Quickstart¶

Install¶

pip install "agentvision[render]"        # rendering + offline local loop (no key)
# or everything (all backends + adapters):
pip install "agentvision[all]"

Install the Chromium browser used for rendering:

playwright install chromium

System dependencies¶

Chromium needs OS libraries that playwright install does not install.

Debian/Ubuntu: playwright install --with-deps chromium
RHEL/CentOS/Fedora (no --with-deps support):

sudo dnf install -y nss nspr atk at-spi2-atk at-spi2-core cups-libs libdrm \
  mesa-libgbm libxkbcommon libXcomposite libXdamage libXrandr libXfixes \
  libXrender pango cairo alsa-lib gtk3

Optional extras: tesseract-ocr tesseract-ocr-eng (OCR), poppler-utils (PDF), libreoffice (Office/OpenDocument: .docx/.pptx/.xlsx/.odt/.odp/.ods/…).

Documents (PDF + Office)

Point any AgentVision command at a PDF or an Office/OpenDocument file and it just works — the file is rasterized per page (up to document_max_pages, default 30) and stacked into one composite image that is analyzed like any screenshot, so a deck or multi-page doc is seen in full. Office formats are converted via LibreOffice (libreoffice must be installed); this is enabled for local CLI/library use and off by default on the REST service (LibreOffice is a large attack surface on untrusted input).

Verify everything:

agentvision doctor          # attempts a real Chromium launch; lists any missing libs
agentvision doctor --fix    # installs the Chromium browser binary

Or skip all of this with the bundled Dockerfile (deps baked in):

docker build -t agentvision .

:::

**Exercises:**
A. List the package names that the AgentVision quickstart gives as optional extras.
B. Write the next part of the AgentVision quickstart, picking up after the docker build command.
The lines that follow have no connection to the AgentVision quickstart above.

**Data lines:**
:::

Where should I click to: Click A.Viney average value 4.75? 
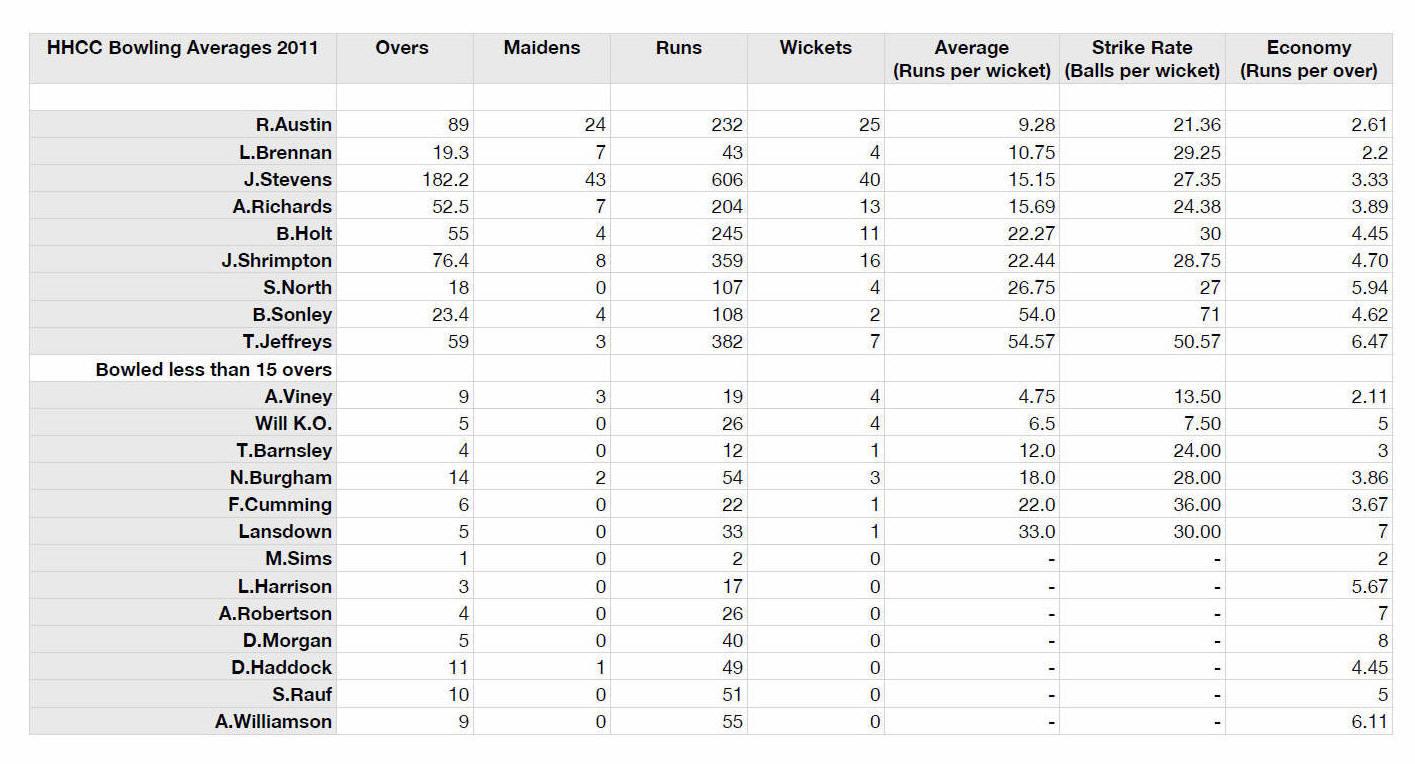(x=971, y=396)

:::

**Answers to each task:**
A. tesseract-ocr, tesseract-ocr-eng, poppler-utils, libreoffice

B.
docker run --rm -v "$PWD:/work" agentvision demo

First run (no API key)¶

agentvision demo

The eyes render a deliberately broken page and mark exactly what's wrong — low-contrast text, a broken image, content overflow — all DOM/CV-grounded, no API key:

AgentVision marking the real defects on a broken page

That produces a FAIL report (this is the actual output):

  FAIL  (local)
  Heuristic structural analysis (no semantic critique): found 4 issue(s).

  • [contrast] Low contrast (ratio 1.66, needs 4.5 for AA) on text 'Revenue is up 12%…' @(24,105) (dom/high)
  • [contrast] Low contrast (ratio 1.70, needs 4.5 for AA) on text 'Click here to view the full report' @(24,283) (dom/high)
  • [overflow] Page content overflows horizontally by 976px (causes a horizontal scrollbar). (dom/high)
  • [broken_image] Broken image (failed to load): missing-logo.png @(24,138) (dom/high)

The agent fixes the source and looks again — now PASS, with a "what changed" diff:

The fixed page passing

  PASS  (local)
  Structural checks passed (no DOM/CV defects detected).

   what changed: Moderate visual change (SSIM 0.972); 12 region(s) differ.

✓ The agent SAW the problems and fixed them — FAIL → PASS.

That FAIL → PASS arc, in ~60 seconds with no key, is the product.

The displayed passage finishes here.